The lab report should have:

  • Answer to pre-lab question P0
  • Answers to the questions from the assigment (A0, A3)
  • Complete transparency on who did what
  • The strategy you chose for working in a team & how it worked out (OR if you worked alone: ) a reflection on your own working strategy
  • Details on which challenges you encountered, how you tried to solve them & their solution (OR if you did not encounter any challenges: ) a reflection on the exercises themselves
  • A summary of what you did & learned in the lab
  • For practise: A description of how you tested your solutions

Lab assignments are due the day before your next lab at 10pm.


Assignment

Bouncing Balls

  1. Install the Bouncing Balls project in the lab. Experiment with canvas operations by making changes to the drawDemo method BallDemo. Draw some more lines, shapes and text. What did you find out and how? Document your experiments in your lab report.

  2. Draw a frame around the canvas by drawing a rectangle 20 pixels inside the window borders. Put this functionality into a method called drawFrame in the BallDemo class.

  3. Improve your drawFrame method to adapt automatically to the current canvas’s size -that is, do not hard-code the size of the canvas into this method. To do this, you need to find out how to make use of an object of class Dimension. (Hint: check the API). Test it by manually resizing the canvas and calling drawFrame again. (Note: you don’t need drawFrame to be called automatically when the canvas is resized. Also: The frame does not to resize automatically when resizing the frame! This is an optional exercise - see below.)

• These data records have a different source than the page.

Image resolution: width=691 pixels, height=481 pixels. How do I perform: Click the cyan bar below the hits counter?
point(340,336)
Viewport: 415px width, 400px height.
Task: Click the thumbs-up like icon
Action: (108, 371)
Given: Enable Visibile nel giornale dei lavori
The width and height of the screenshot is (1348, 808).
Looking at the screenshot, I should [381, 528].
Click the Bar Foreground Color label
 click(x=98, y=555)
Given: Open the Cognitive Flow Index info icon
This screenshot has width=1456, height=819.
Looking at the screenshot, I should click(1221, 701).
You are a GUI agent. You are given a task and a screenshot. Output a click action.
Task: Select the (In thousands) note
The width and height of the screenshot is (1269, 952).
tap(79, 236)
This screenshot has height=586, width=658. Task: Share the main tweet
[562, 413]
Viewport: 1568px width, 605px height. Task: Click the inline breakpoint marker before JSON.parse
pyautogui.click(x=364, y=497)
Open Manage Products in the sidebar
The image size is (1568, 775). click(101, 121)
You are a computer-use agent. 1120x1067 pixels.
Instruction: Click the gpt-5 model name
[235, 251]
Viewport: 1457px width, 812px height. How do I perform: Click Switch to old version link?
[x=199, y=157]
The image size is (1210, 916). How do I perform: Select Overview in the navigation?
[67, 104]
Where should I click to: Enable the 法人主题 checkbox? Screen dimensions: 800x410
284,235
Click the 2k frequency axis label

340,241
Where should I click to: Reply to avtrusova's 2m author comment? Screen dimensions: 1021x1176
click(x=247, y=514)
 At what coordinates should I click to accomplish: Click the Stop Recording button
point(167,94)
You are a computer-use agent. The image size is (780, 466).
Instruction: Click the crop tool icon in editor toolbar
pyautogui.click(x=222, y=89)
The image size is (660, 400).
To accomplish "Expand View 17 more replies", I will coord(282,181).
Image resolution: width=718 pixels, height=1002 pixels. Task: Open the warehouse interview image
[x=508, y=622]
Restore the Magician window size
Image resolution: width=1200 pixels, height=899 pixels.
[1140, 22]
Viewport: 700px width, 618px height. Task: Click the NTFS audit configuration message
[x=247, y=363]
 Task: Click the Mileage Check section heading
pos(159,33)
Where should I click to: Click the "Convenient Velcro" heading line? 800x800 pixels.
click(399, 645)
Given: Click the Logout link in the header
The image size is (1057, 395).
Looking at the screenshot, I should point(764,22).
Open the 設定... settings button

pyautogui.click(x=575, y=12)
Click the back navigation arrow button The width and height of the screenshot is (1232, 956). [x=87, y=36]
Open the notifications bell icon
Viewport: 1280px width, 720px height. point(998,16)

  4. Change the method bounce to let the user choose how many balls should be bouncing. The balls should initially be placed in a row along the top of the canvas. Use a collection to store the balls so that you can deal with one, three, or 75 balls at once. But what kind of a collection? We know about lists, maps, sets and arrays. Explain in your report why you chose the collection you did.

  5. Change the method bounce to place the balls randomly anywhere in the top half of the screen.

  6. (For the bored) Write a new method named boxBounce. This method draws a rectangle (the ‘box’) on the canvas, and one or more balls inside the box. For the balls, do not use BouncingBall, but create a new class BoxBall that moves around inside the box, bouncing off the walls of the box so that it always stays inside. The initial position and speed of the ball should be random. The boxBounce method should have a parameter that specifies how many balls are in the box.

  7. (For the really bored) Give the balls in boxBounce random colors. Include a method to change the size. Make balls that get larger and smaller. Make exploding balls that produce new ones when they disappear. Or whatever catches your fancy.